Your task:
So that nothing is lost, restate each entry exactly as supplied.

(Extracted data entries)

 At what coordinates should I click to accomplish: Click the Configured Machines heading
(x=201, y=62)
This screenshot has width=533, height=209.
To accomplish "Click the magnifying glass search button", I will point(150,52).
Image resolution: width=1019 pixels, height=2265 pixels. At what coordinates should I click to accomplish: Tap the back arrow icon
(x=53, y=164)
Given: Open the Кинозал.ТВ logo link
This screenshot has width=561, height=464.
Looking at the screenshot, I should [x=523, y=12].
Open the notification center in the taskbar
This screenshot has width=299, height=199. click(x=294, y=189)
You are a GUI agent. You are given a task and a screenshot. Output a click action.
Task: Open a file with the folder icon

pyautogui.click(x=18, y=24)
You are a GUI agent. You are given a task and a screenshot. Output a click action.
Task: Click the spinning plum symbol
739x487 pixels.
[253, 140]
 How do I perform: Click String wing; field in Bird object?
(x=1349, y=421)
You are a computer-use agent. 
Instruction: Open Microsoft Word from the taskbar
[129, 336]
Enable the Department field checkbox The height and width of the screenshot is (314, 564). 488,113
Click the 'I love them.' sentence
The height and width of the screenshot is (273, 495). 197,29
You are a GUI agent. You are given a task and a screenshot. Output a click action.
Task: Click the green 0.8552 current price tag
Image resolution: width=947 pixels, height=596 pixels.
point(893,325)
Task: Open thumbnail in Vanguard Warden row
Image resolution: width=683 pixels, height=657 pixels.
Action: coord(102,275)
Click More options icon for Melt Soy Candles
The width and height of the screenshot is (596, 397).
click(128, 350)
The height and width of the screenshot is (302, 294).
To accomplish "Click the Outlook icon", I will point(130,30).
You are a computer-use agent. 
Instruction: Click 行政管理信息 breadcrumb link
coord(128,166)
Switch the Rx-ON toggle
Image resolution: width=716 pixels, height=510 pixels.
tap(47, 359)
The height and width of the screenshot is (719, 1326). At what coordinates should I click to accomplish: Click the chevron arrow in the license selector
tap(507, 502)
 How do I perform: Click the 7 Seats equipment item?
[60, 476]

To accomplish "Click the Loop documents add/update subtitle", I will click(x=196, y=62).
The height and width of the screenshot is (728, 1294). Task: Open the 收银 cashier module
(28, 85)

Answer space:
 At what coordinates should I click to accomplish: Click the Configured Machines heading
(x=201, y=62)
This screenshot has width=533, height=209.
To accomplish "Click the magnifying glass search button", I will point(150,52).
Image resolution: width=1019 pixels, height=2265 pixels. At what coordinates should I click to accomplish: Tap the back arrow icon
(x=53, y=164)
Given: Open the Кинозал.ТВ logo link
This screenshot has width=561, height=464.
Looking at the screenshot, I should [x=523, y=12].
Open the notification center in the taskbar
This screenshot has width=299, height=199. click(x=294, y=189)
You are a GUI agent. You are given a task and a screenshot. Output a click action.
Task: Open a file with the folder icon

pyautogui.click(x=18, y=24)
You are a GUI agent. You are given a task and a screenshot. Output a click action.
Task: Click the spinning plum symbol
739x487 pixels.
[253, 140]
 How do I perform: Click String wing; field in Bird object?
(x=1349, y=421)
You are a computer-use agent. 
Instruction: Open Microsoft Word from the taskbar
[129, 336]
Enable the Department field checkbox The height and width of the screenshot is (314, 564). 488,113
Click the 'I love them.' sentence
The height and width of the screenshot is (273, 495). 197,29
You are a GUI agent. You are given a task and a screenshot. Output a click action.
Task: Click the green 0.8552 current price tag
Image resolution: width=947 pixels, height=596 pixels.
point(893,325)
Task: Open thumbnail in Vanguard Warden row
Image resolution: width=683 pixels, height=657 pixels.
Action: coord(102,275)
Click More options icon for Melt Soy Candles
The width and height of the screenshot is (596, 397).
click(128, 350)
The height and width of the screenshot is (302, 294).
To accomplish "Click the Outlook icon", I will point(130,30).
You are a computer-use agent. 
Instruction: Click 行政管理信息 breadcrumb link
coord(128,166)
Switch the Rx-ON toggle
Image resolution: width=716 pixels, height=510 pixels.
tap(47, 359)
The height and width of the screenshot is (719, 1326). At what coordinates should I click to accomplish: Click the chevron arrow in the license selector
tap(507, 502)
 How do I perform: Click the 7 Seats equipment item?
[60, 476]

To accomplish "Click the Loop documents add/update subtitle", I will click(x=196, y=62).
The height and width of the screenshot is (728, 1294). Task: Open the 收银 cashier module
(28, 85)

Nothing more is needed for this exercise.